Stored items from a collection
■ ■ ■ ■ ■ ■ ■
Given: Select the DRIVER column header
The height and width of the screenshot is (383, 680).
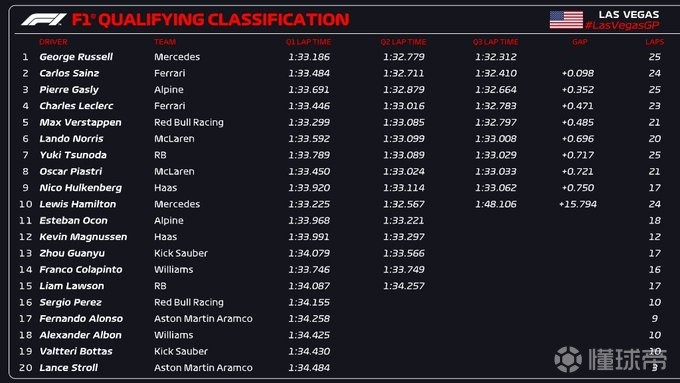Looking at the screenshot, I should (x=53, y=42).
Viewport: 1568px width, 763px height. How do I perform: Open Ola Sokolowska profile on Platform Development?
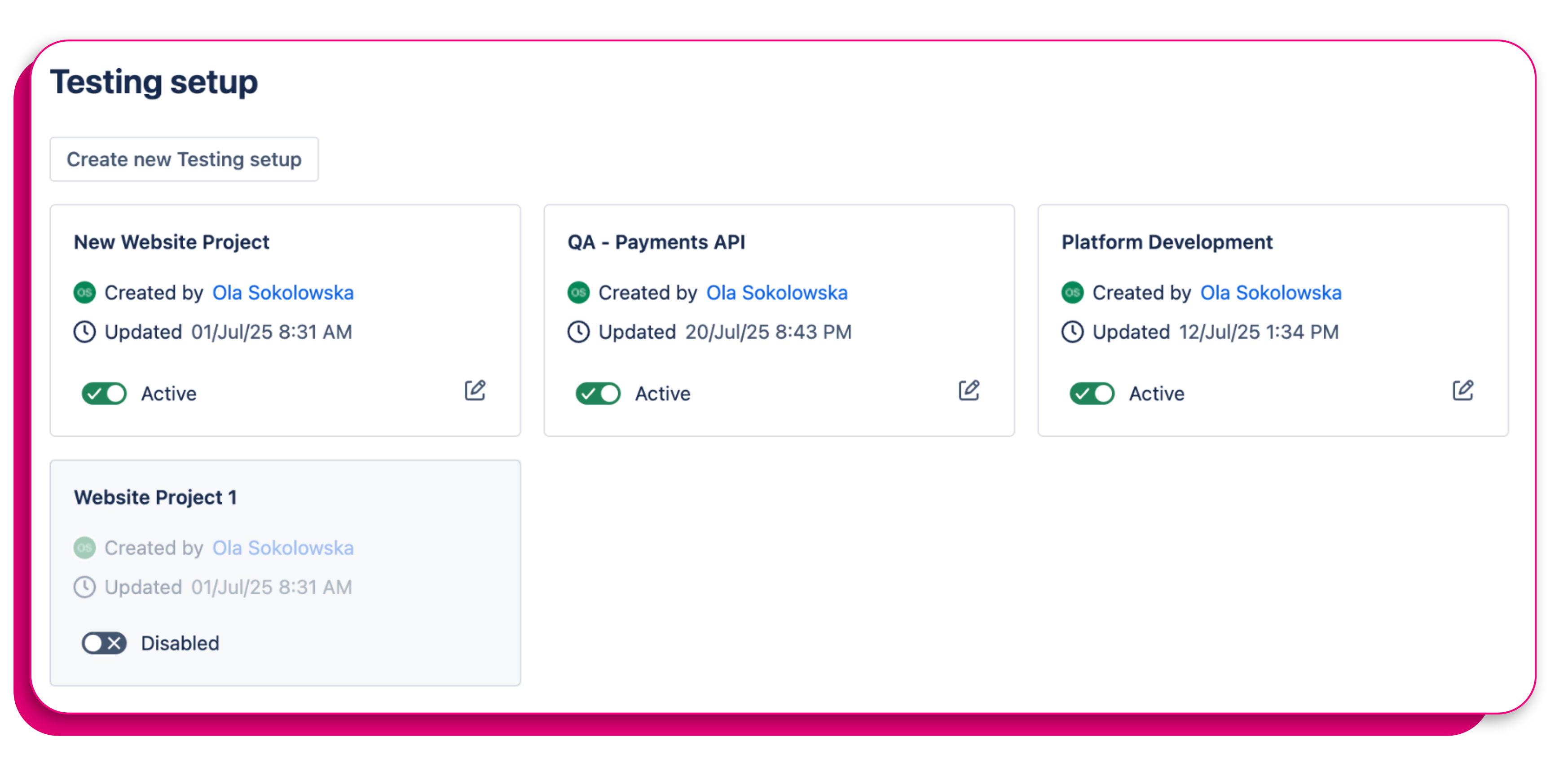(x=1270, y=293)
■ ■ ■ ■ ■ ■ ■
→ **WRITTEN EXERCISE**
Format the lines of the material above as a JSON list of strings, with one string per line and blank lines omitted. Leave the pictures out of the answer.

→ **TASK RESPONSE**
[
  "Given: Select the DRIVER column header",
  "The height and width of the screenshot is (383, 680).",
  "Looking at the screenshot, I should (x=53, y=42).",
  "Viewport: 1568px width, 763px height. How do I perform: Open Ola Sokolowska profile on Platform Development?",
  "(x=1270, y=293)"
]